--一時期事務所に所属するも、そうした物理的な貧乏状態よりも辛かった出来事があったのをきっかけに、当時の事務所を辞めることになったとのことで。

津田:当時、マネージャーさんに「最近、なんの映画を観ましたか?」と聞いたら、「こっちは映画を観てるほど暇じゃないんだ」と言われてしまって。その一言で「ここにいちゃダメだ」と。その時の崖っぷち感は半端なかったです。「とにかく辞めて、インプットだ!」と思いました。どこにでもいるような顔して中肉中背で何の特技もない、それでも役者になりたい。「そんなの無理だよ」となるかもしれないけど、「じゃあ俺は、なんでこんなに役者になりたいと思ってるんだ?」と。改めて考えると、「やっぱりスクリーンの向こうに行きたい」「映画の仕事に関わりたい」んだと思ったんです。

--津田さんといえば、映画デビューに繋がった北野武監督とのエピソードが有名ですが、ほかにも好きな監督にご自身でプロフィールを渡しに行っていたと。

津田:はい。5時間とか、平気でガードレールに座って待ってました。それでも監督が帰ってこない時は、ポストにプロフィールだけ入れて帰ったりしてましたね。

◆「大杉チルドレン」としての想い

――そうした下積み時代を経て、キャリアを重ねてこられました。様々な方との出会いがあったと思いますが、大杉漣さんの存在も非常に大きかったそうですね。

津田:めっちゃでかいですね。大杉さんは、こちらからお願いしたらそれに応えてくれるとかじゃなくて、大杉さんのほうから、電話をしてきてくれるんです。「どうしてんの? 最近。俺さ、SABUっていうのと、あと黒沢清って、すげえいい監督見つけてさ、津田くん紹介するよ。今度舞台挨拶やるから、そこにおいでよ」と呼んでくれたりするんです。俺から頼む以前に、大杉さんのほうからチャンスをくれる。

--それは津田さんに目をかけていたからでは。

津田:それが、そういったことをいろんな人にやってるんです。これからの俳優に。だから「大杉チルドレン」がいっぱいいるんですよ。

◆今作の撮影現場にも「漣さん、近くにいらっしゃったんじゃないかな」

――そうなんですね。津田さんは「いまも大杉さんの声が聞こえる」とお話しされていたこともありましたが、還暦を迎えられた今の津田さんには、どんな言葉をかけてくれると思いますか?

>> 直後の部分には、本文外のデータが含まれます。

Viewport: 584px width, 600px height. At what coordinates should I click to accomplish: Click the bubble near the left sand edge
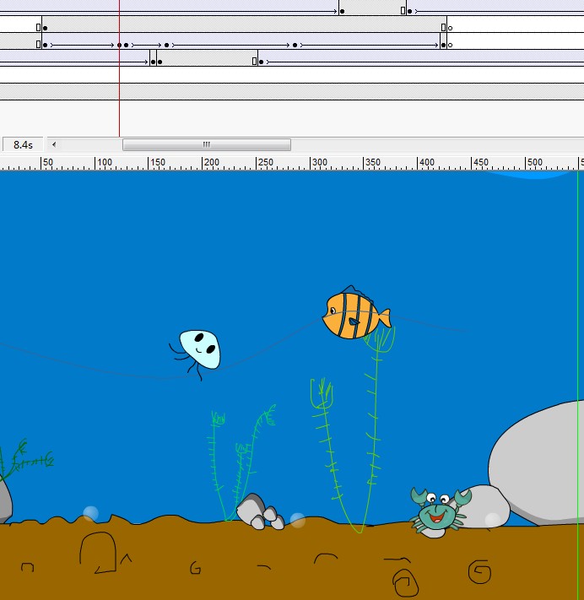(90, 513)
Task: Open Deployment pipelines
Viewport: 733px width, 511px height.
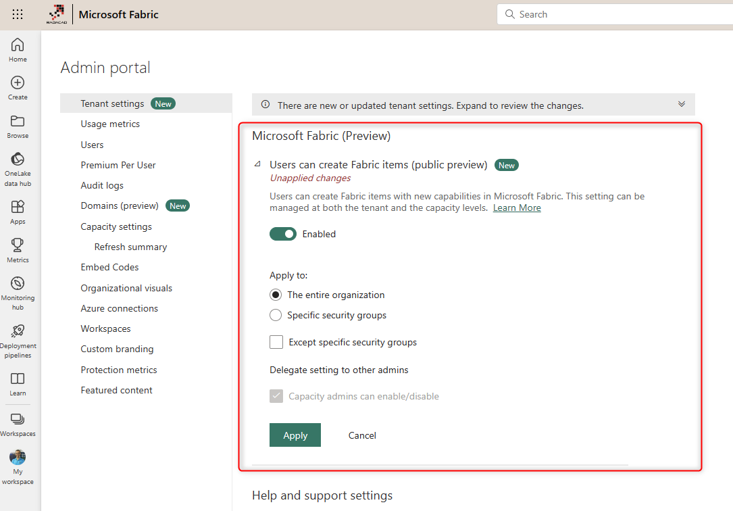Action: 18,338
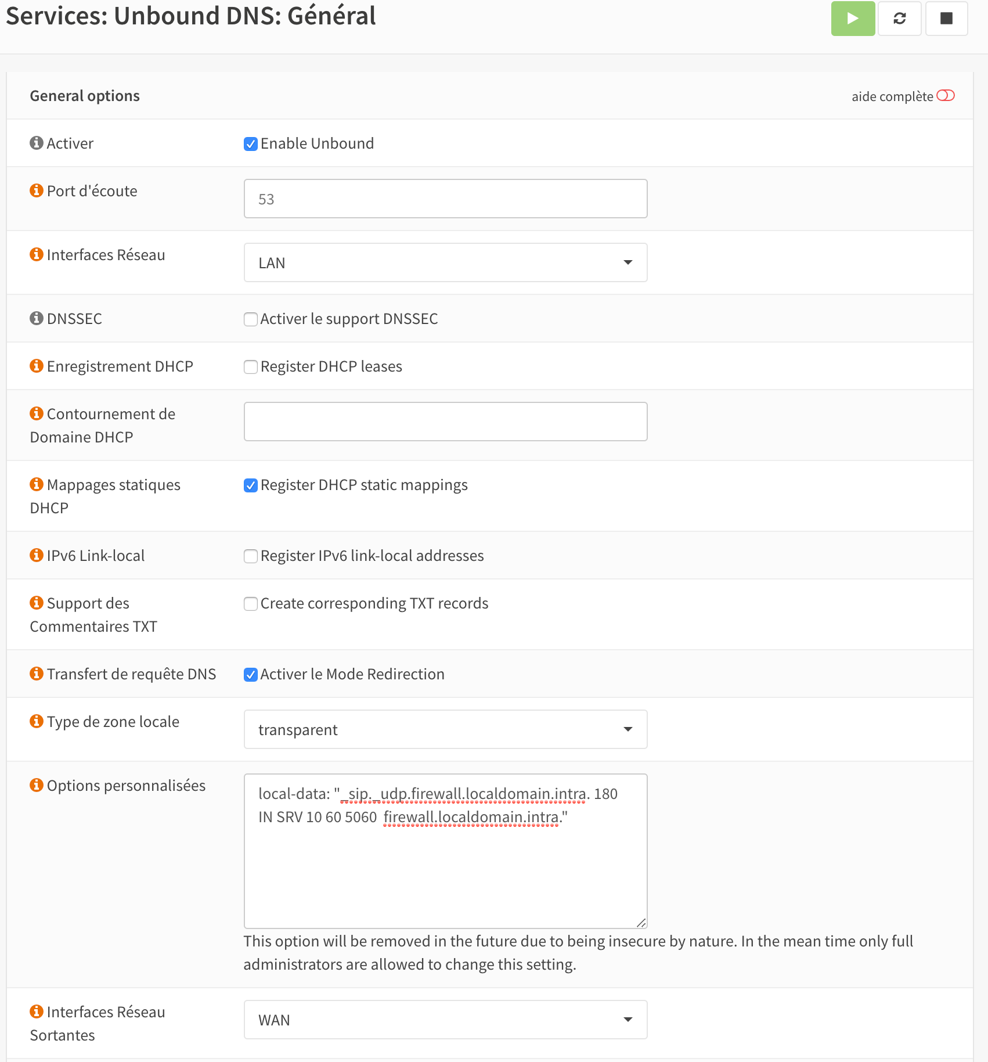The width and height of the screenshot is (988, 1062).
Task: Click info icon next to DNSSEC
Action: (x=37, y=318)
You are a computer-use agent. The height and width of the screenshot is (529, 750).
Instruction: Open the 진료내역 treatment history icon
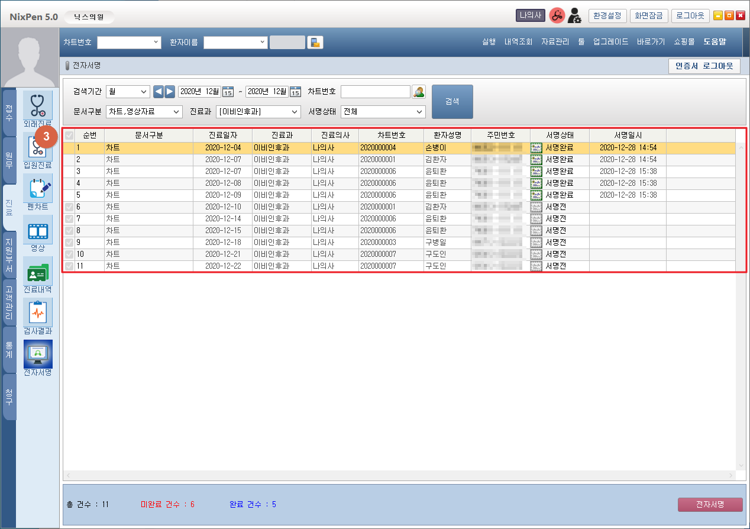point(37,272)
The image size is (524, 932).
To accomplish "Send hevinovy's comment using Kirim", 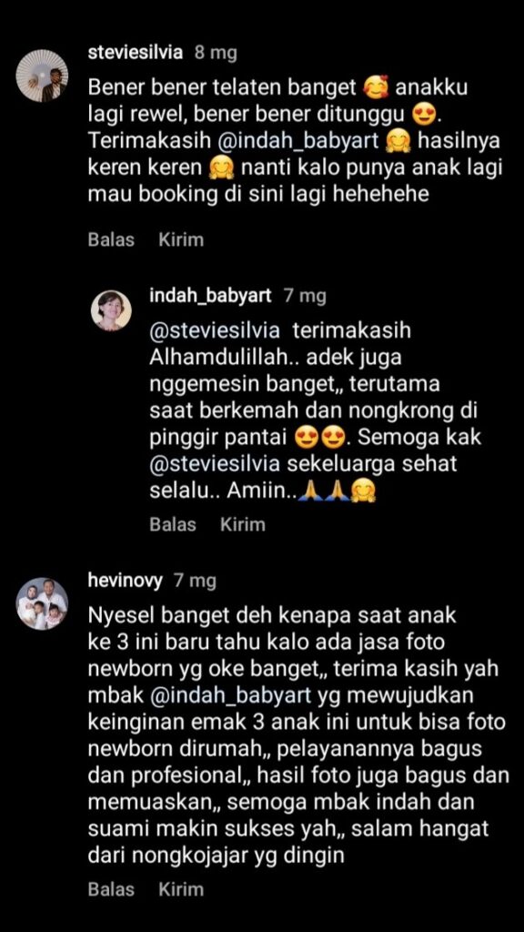I will [x=181, y=889].
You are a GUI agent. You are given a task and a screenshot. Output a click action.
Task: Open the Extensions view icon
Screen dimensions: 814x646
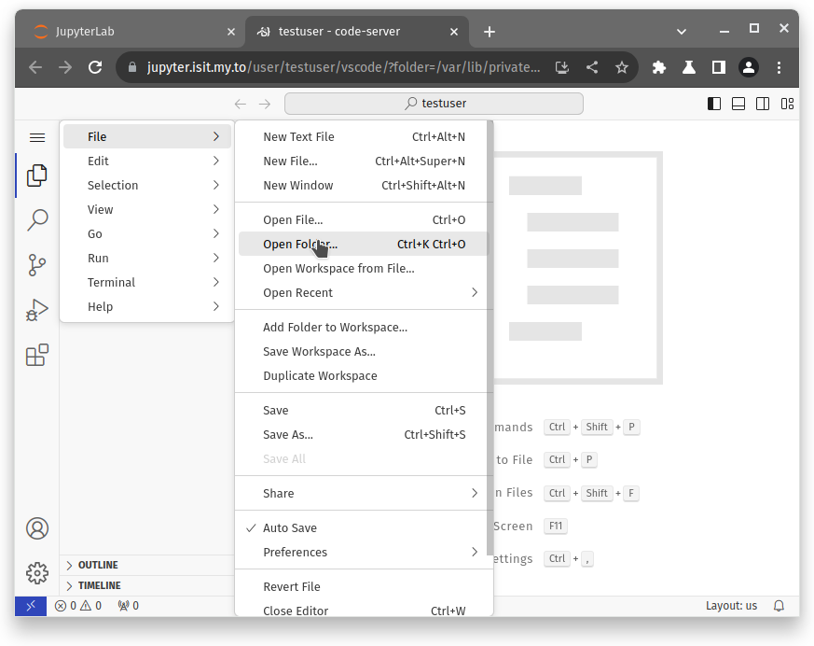37,355
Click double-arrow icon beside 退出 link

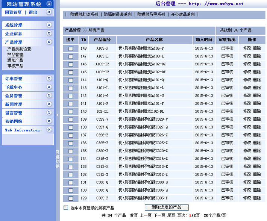point(49,12)
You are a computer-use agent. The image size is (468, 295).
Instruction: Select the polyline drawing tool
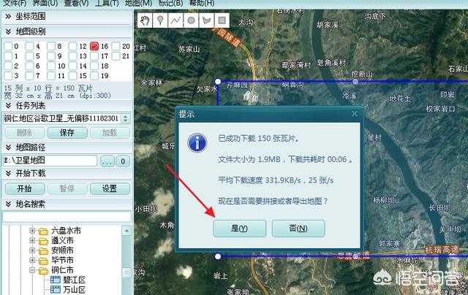(x=176, y=20)
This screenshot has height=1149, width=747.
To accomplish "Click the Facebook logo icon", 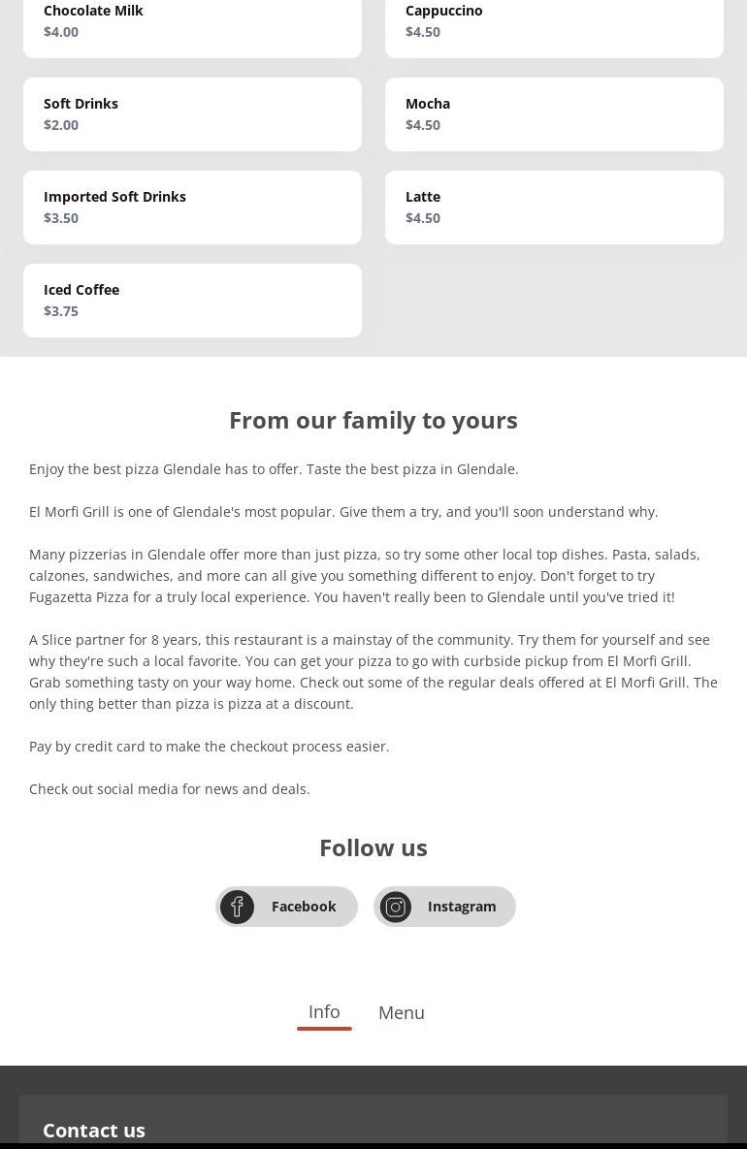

津田:「楽しいよね」って言うんじゃないかな。「寛ちゃん、楽しいでしょ。楽しいよね」って。今って、大杉さんがとてつもなく好きな時代になっていると思うから。

――というと?

津田:たとえば、俺自身、還暦とか言われても実感がまるでないんです。それは俺が若いとかじゃなくて、時代がそうなっているというか。還暦だろうが別に関係ない。何歳だろうと好きなことができる。それって、大杉さんに持ってこいの時代だし、本当に生きていて欲しかったなと思います。たくさんの人に好かれていて、あれだけ自由奔放にやって、他人を全部認めている。「それはダメだよ」みたいなことは、あまり聞いたことがなかった。今こそ、本当に大杉さんの時代だなと思うんですよね。

--今作も観てもらいたいですね。

津田:うん。今回、渡辺哲さんに出てもらったんですけど、本当は大杉さんにも出てもらいたかったです。以前、目黒シネマで「津田寛治ナイト」をやってもらったときに、武さんの『ソナチネ』をフィルムで上映したことがあって。大杉さんと哲さんにも来てもらったんです。そのとき大杉さんが、「ちょっと預かってきた」と言って、武さんからの手紙を持ってきてくれました。ほんと、今回も大杉さんと3人での掛け合いができていたら--。でも意外と、今作の撮影のとき、近くにいらっしゃったんじゃないかなと思ってるんですよね。